Task goal: Print out every entry, keeping each line identical to the original.

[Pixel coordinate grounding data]
▼

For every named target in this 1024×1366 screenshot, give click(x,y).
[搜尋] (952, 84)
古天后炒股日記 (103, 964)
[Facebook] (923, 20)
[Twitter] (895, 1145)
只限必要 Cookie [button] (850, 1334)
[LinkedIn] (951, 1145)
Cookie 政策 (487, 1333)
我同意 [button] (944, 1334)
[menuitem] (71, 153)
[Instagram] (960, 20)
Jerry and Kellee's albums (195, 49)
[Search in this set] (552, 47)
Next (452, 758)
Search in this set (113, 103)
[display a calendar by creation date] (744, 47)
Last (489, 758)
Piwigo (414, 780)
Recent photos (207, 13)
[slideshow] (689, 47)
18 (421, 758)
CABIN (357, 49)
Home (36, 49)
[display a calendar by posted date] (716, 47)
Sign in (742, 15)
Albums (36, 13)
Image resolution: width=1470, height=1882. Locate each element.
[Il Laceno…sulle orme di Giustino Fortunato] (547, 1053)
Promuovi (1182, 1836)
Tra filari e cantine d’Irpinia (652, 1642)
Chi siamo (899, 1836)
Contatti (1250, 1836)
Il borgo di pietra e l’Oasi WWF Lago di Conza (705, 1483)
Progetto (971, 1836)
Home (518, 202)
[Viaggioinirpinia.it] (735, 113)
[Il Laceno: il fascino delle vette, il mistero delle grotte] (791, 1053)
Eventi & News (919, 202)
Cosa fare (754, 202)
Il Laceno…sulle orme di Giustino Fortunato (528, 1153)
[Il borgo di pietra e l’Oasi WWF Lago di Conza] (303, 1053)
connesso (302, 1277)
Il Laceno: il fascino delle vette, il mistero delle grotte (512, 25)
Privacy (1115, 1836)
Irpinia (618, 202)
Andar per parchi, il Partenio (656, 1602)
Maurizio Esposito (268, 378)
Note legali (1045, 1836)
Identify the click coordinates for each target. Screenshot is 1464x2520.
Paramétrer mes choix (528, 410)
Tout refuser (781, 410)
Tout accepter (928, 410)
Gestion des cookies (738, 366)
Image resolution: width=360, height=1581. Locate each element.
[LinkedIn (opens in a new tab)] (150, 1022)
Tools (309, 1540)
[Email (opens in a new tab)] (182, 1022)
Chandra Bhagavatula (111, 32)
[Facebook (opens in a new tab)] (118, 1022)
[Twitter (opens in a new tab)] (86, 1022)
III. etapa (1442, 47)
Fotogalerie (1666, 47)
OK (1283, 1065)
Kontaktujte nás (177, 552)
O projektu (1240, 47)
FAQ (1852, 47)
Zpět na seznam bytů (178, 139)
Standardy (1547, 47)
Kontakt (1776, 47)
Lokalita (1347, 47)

▲

Solved exercise:
For every named target in this 1024×1366 screenshot, give click(x,y).
[搜尋] (952, 84)
古天后炒股日記 (103, 964)
[Facebook] (923, 20)
[Twitter] (895, 1145)
只限必要 Cookie [button] (850, 1334)
[LinkedIn] (951, 1145)
Cookie 政策 (487, 1333)
我同意 [button] (944, 1334)
[menuitem] (71, 153)
[Instagram] (960, 20)
Jerry and Kellee's albums (195, 49)
[Search in this set] (552, 47)
Next (452, 758)
Search in this set (113, 103)
[display a calendar by creation date] (744, 47)
Last (489, 758)
Piwigo (414, 780)
Recent photos (207, 13)
[slideshow] (689, 47)
18 (421, 758)
CABIN (357, 49)
Home (36, 49)
[display a calendar by posted date] (716, 47)
Sign in (742, 15)
Albums (36, 13)
Image resolution: width=1470, height=1882. Locate each element.
[Il Laceno…sulle orme di Giustino Fortunato] (547, 1053)
Promuovi (1182, 1836)
Tra filari e cantine d’Irpinia (652, 1642)
Chi siamo (899, 1836)
Contatti (1250, 1836)
Il borgo di pietra e l’Oasi WWF Lago di Conza (705, 1483)
Progetto (971, 1836)
Home (518, 202)
[Viaggioinirpinia.it] (735, 113)
[Il Laceno: il fascino delle vette, il mistero delle grotte] (791, 1053)
Eventi & News (919, 202)
Cosa fare (754, 202)
Il Laceno…sulle orme di Giustino Fortunato (528, 1153)
[Il borgo di pietra e l’Oasi WWF Lago di Conza] (303, 1053)
connesso (302, 1277)
Il Laceno: il fascino delle vette, il mistero delle grotte (512, 25)
Privacy (1115, 1836)
Irpinia (618, 202)
Andar per parchi, il Partenio (656, 1602)
Maurizio Esposito (268, 378)
Note legali (1045, 1836)
Identify the click coordinates for each target. Screenshot is 1464x2520.
Paramétrer mes choix (528, 410)
Tout refuser (781, 410)
Tout accepter (928, 410)
Gestion des cookies (738, 366)
Image resolution: width=360, height=1581. Locate each element.
[LinkedIn (opens in a new tab)] (150, 1022)
Tools (309, 1540)
[Email (opens in a new tab)] (182, 1022)
Chandra Bhagavatula (111, 32)
[Facebook (opens in a new tab)] (118, 1022)
[Twitter (opens in a new tab)] (86, 1022)
III. etapa (1442, 47)
Fotogalerie (1666, 47)
OK (1283, 1065)
Kontaktujte nás (177, 552)
O projektu (1240, 47)
FAQ (1852, 47)
Zpět na seznam bytů (178, 139)
Standardy (1547, 47)
Kontakt (1776, 47)
Lokalita (1347, 47)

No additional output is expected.